Der BGH hat auf Grundlage des im Jahr 2020 reformierten Wohnungseigentumsrechts in zwei Verfahren über die Voraussetzungen entschieden, unter denen die Wohnungseigentümer für Erhaltungsmaßnahmen am Gemeinschaftseigentum eine von der bisherigen Kostenverteilung abweichende Kostentragung zulasten einzelner Wohnungseigentümer beschließen können.

Der Sachverhalt:

+++ V ZR 81/23 +++
Der Kläger ist Mitglied der beklagten Gemeinschaft der Wohnungseigentümer und Teileigentümer von vier sog. Doppelparkern. Aufgrund eines Defekts der (im gemeinschaftlichen Eigentum stehenden) Hebeanlage kann in den Doppelparkern nur jeweils ein Fahrzeug abgestellt werden. Im Juni 2021 beschlossen die Wohnungseigentümer eine Änderung der Kostenverteilung, nach der die Kosten für eine Sanierung und Reparatur der (im gemeinschaftlichen Eigentum stehenden Teile der) Doppelparker nicht mehr wie bisher von allen Wohnungseigentümern, sondern ausschließlich von den Teileigentümern der insgesamt zwanzig Doppelparker gemeinschaftlich zu tragen sind. Gegen diesen Beschluss wendet sich der Kläger mit der Anfechtungsklage.

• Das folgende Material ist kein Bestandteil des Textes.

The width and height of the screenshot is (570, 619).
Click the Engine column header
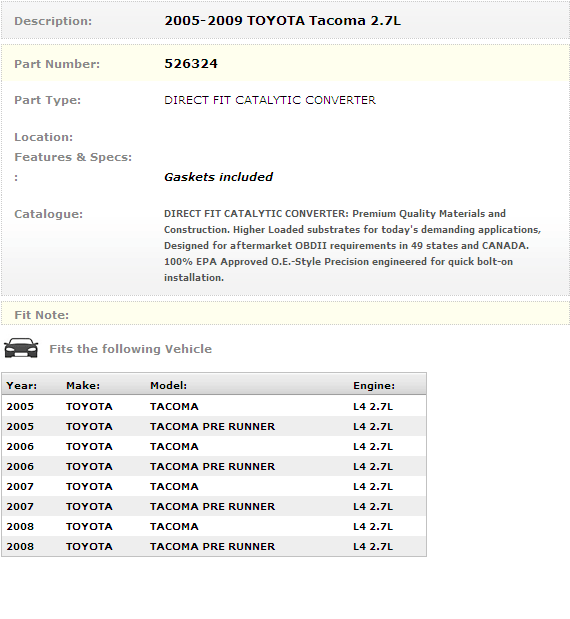(x=374, y=385)
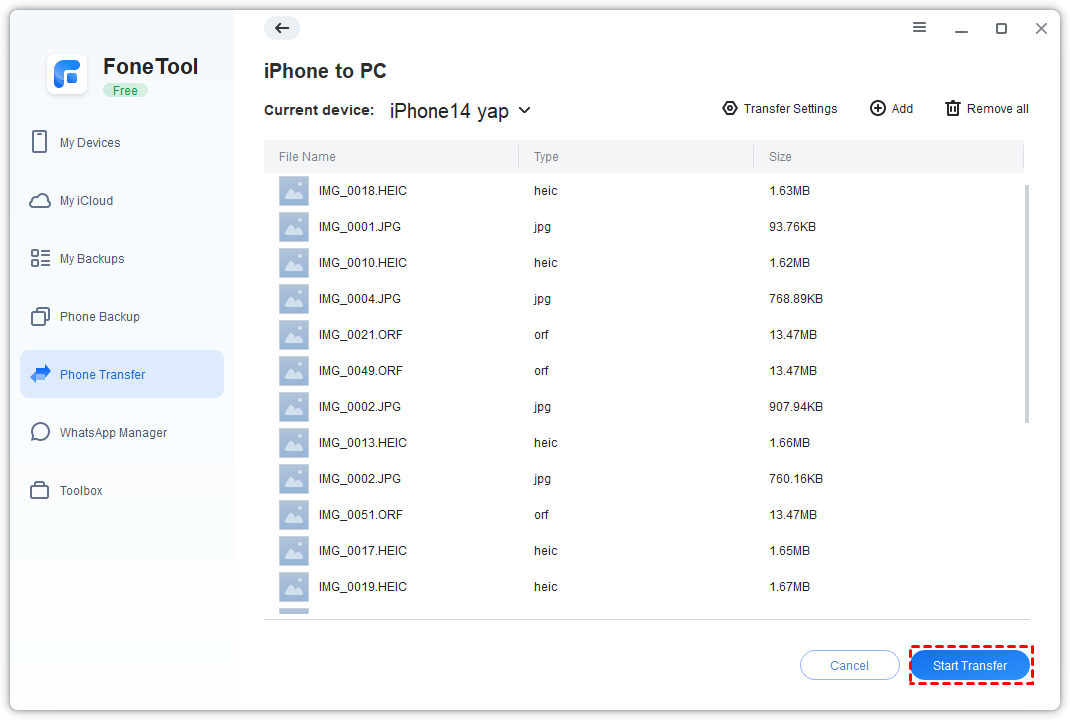Click the Cancel button
This screenshot has width=1070, height=720.
(849, 665)
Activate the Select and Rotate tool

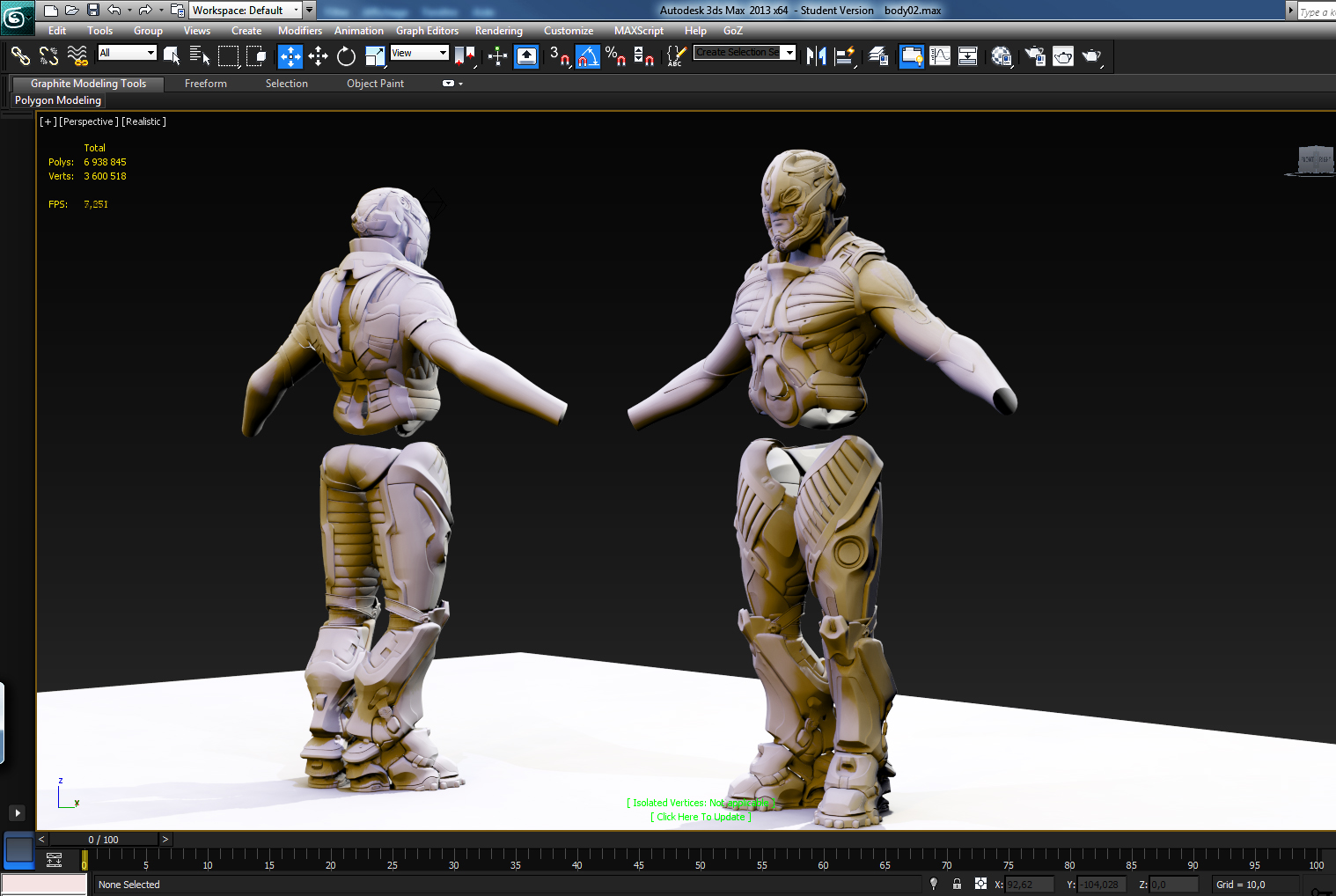click(346, 56)
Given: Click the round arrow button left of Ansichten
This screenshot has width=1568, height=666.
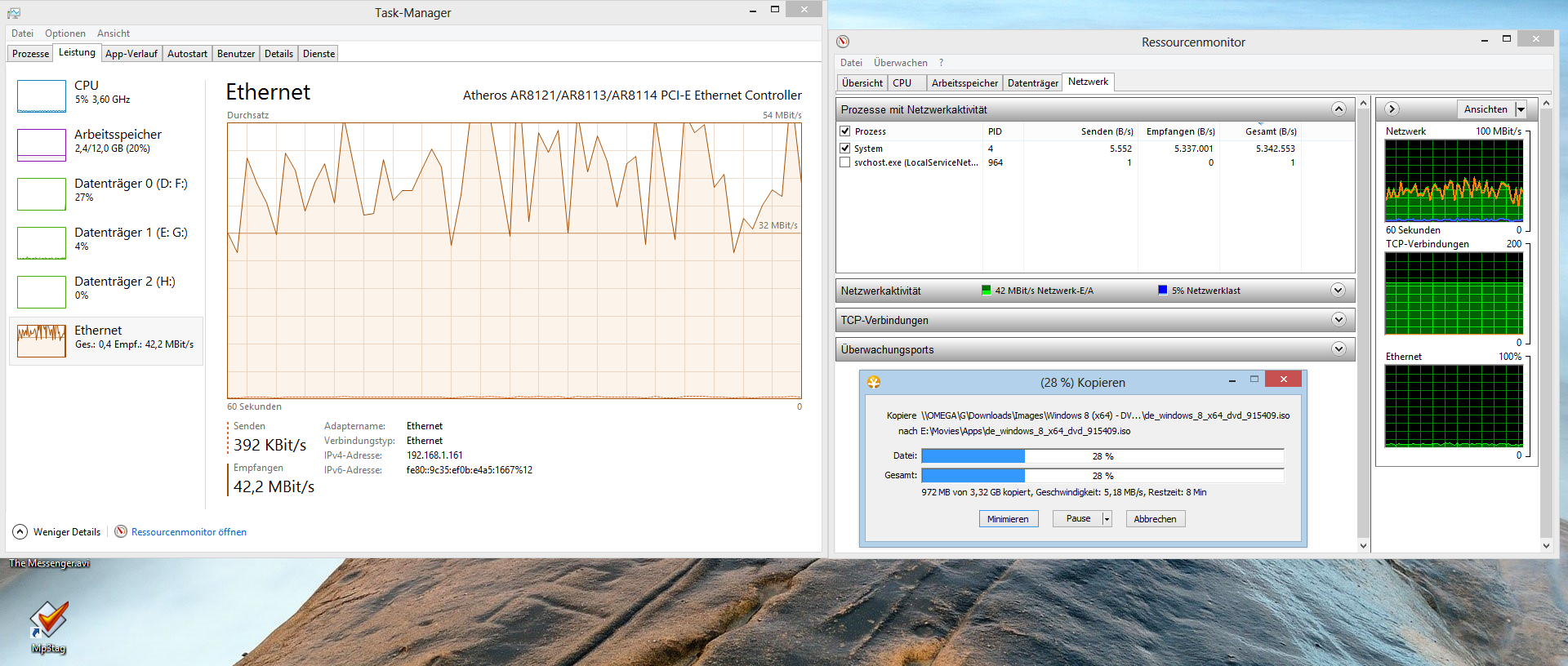Looking at the screenshot, I should pos(1392,109).
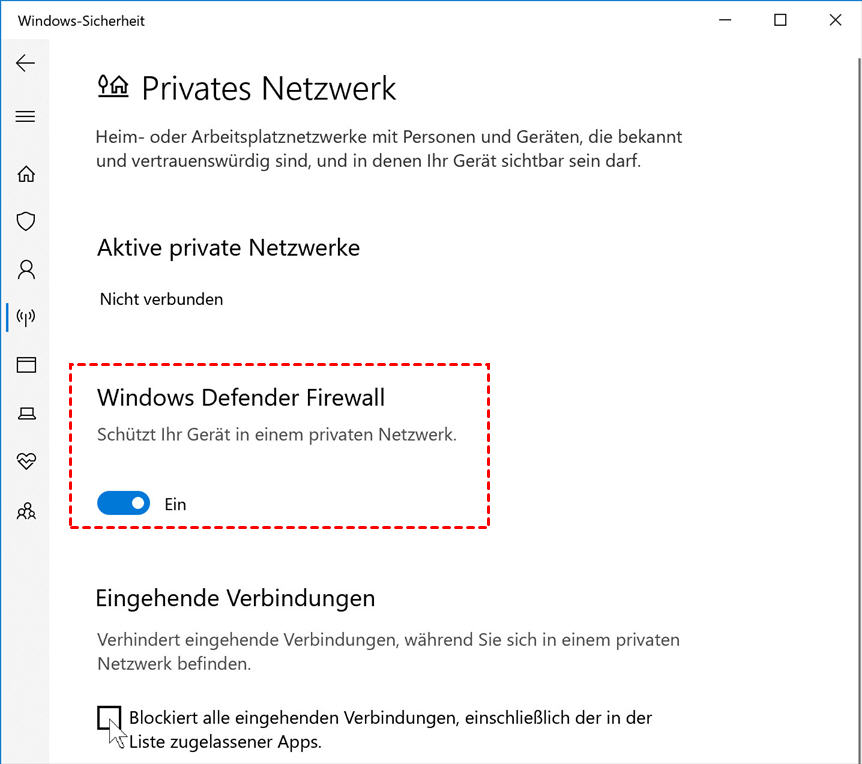
Task: Open App & browser control icon
Action: click(26, 365)
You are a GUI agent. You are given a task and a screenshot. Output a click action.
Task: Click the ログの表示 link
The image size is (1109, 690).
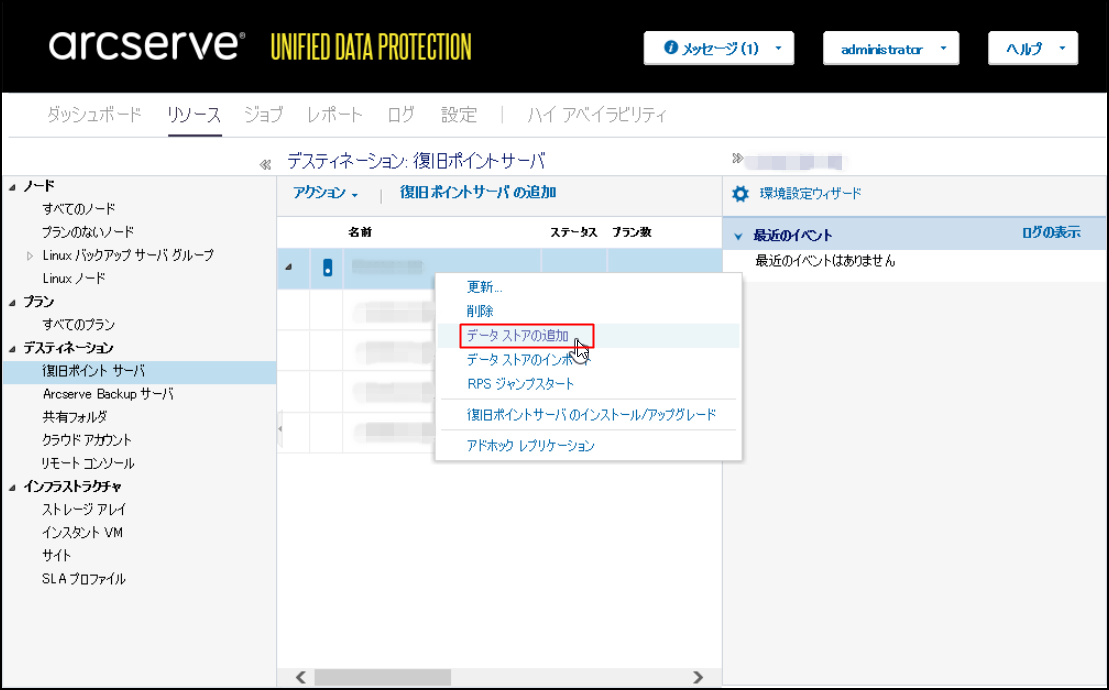click(x=1050, y=233)
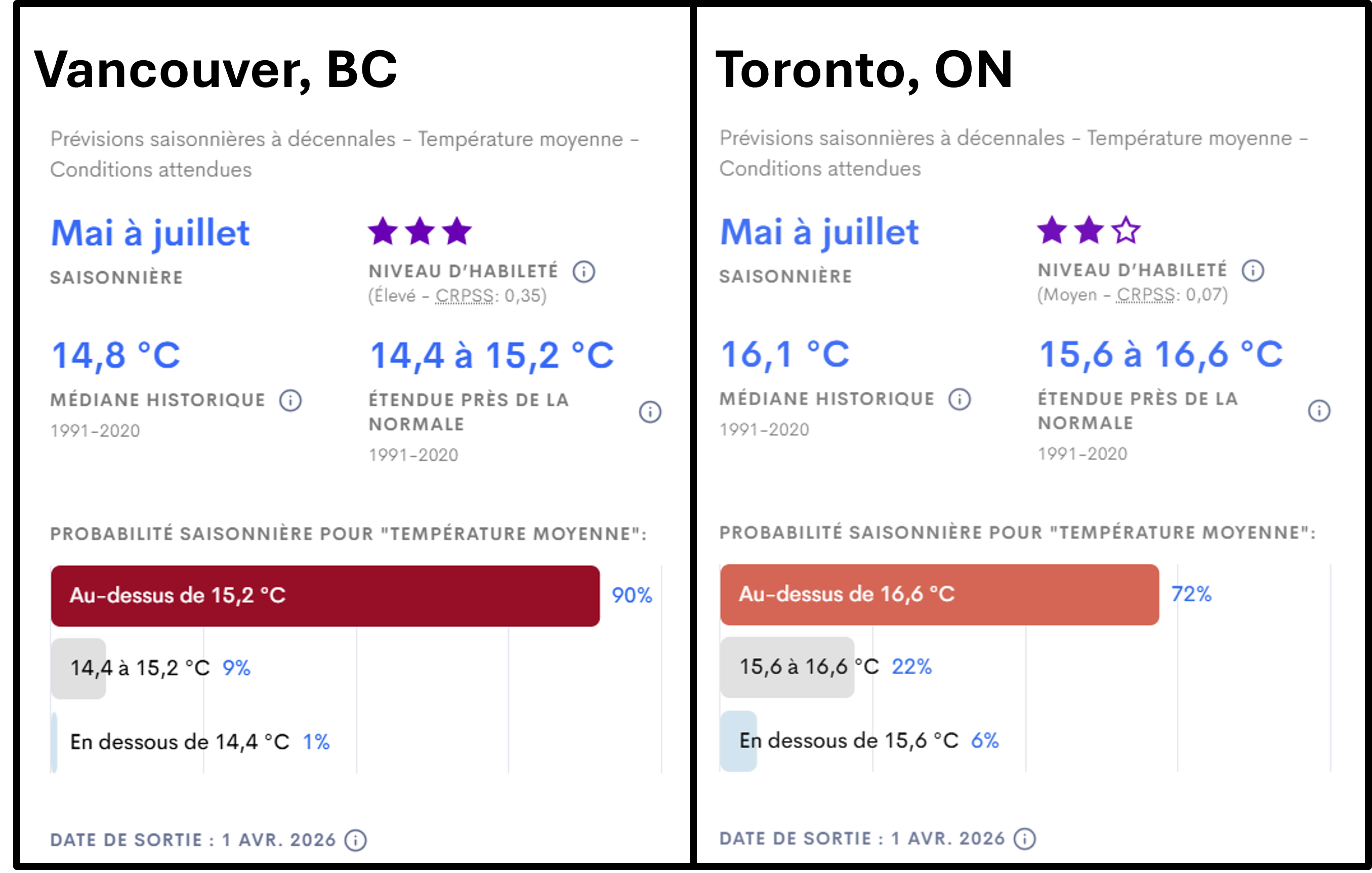Click the grey 14,4 à 15,2 °C probability bar
This screenshot has width=1372, height=873.
78,669
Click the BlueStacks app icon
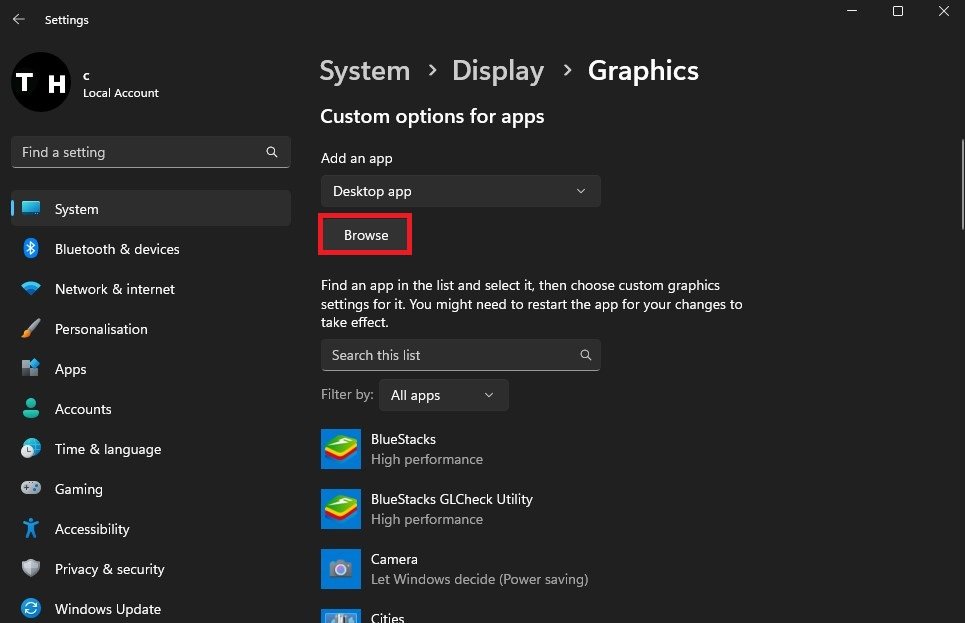The width and height of the screenshot is (965, 623). click(x=341, y=449)

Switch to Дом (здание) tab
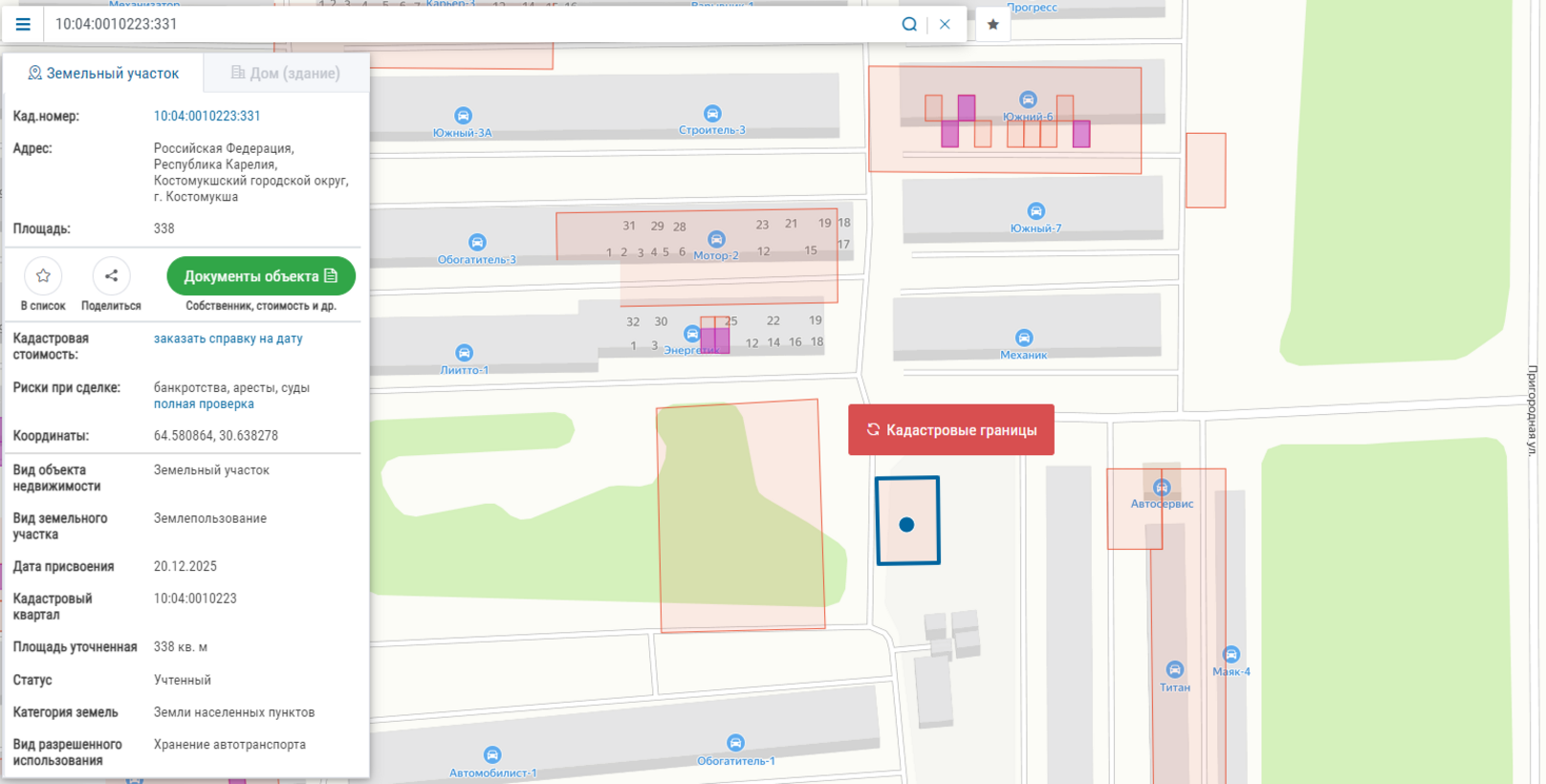(x=286, y=73)
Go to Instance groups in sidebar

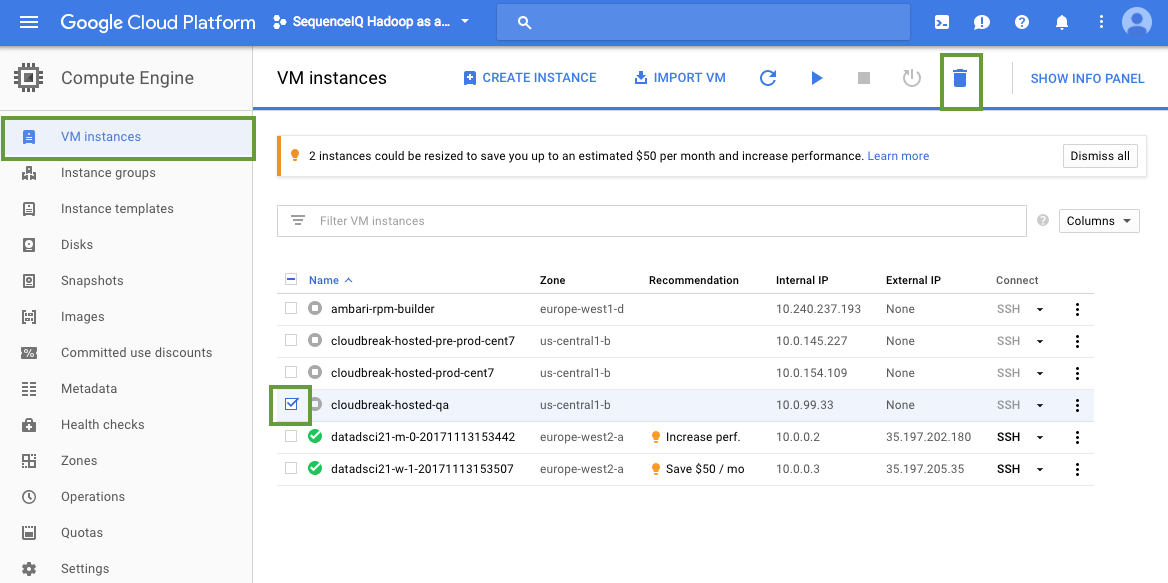point(108,173)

AG und LG wiesen die Klage ab. Die Revision des Klägers hatte vor dem BGH keinen Erfolg.

+++ V ZR 87/23 +++
Der Kläger ist Mitglied der beklagten Gemeinschaft der Wohnungseigentümer und Eigentümer einer Wohnung im Dachgeschoss. Im August 2021 fassten die Wohnungseigentümer in einer Eigentümerversammlung den Beschluss, die (im gemeinschaftlichen Eigentum stehenden) defekten Dachflächenfenster im Bereich des Sondereigentums des Klägers auszutauschen und dazu eine Fachfirma zu beauftragen. Weiter beschlossen sie, dass der Kläger - abweichend von der bisherigen Regelung - die Kosten des Fensteraustauschs allein tragen solle. Mit seiner Anfechtungsklage wendet sich der Kläger gegen die beschlossene Kostenverteilung.

AG und LG wiesen die Klage ab. Die Revision des Klägers hatte vor dem BGH keinen Erfolg.

Die Gründe:

+++ V ZR 81/23 +++

Der Beschluss über die Verteilung der für die Doppelparker anfallenden Kosten ist weder nichtig noch anfechtbar.

Nach § 16 Abs. 2 Satz 2 WEG haben Wohnungseigentümer die Möglichkeit, für einzelne Kosten oder bestimmte Arten von Kosten der Gemeinschaft der Wohnungseigentümer eine vom gesetzlichen Verteilungsschlüssel oder von einer Vereinbarung abweichende Verteilung zu beschließen. Entgegen einer in Rechtsprechung und Literatur vertretenen Ansicht gilt dies auch dann, wenn dadurch der Kreis der Kostenschuldner verändert wird, indem Wohnungseigentümer von der Kostentragung gänzlich befreit oder umgekehrt erstmals mit Kosten belastet werden. Dieses im Vergleich zur vorherigen Rechtslage weite Verständnis ergibt sich aus dem Gesetzeswortlaut und steht mit dem gesetzgeberischen Ziel der Regelung in Einklang.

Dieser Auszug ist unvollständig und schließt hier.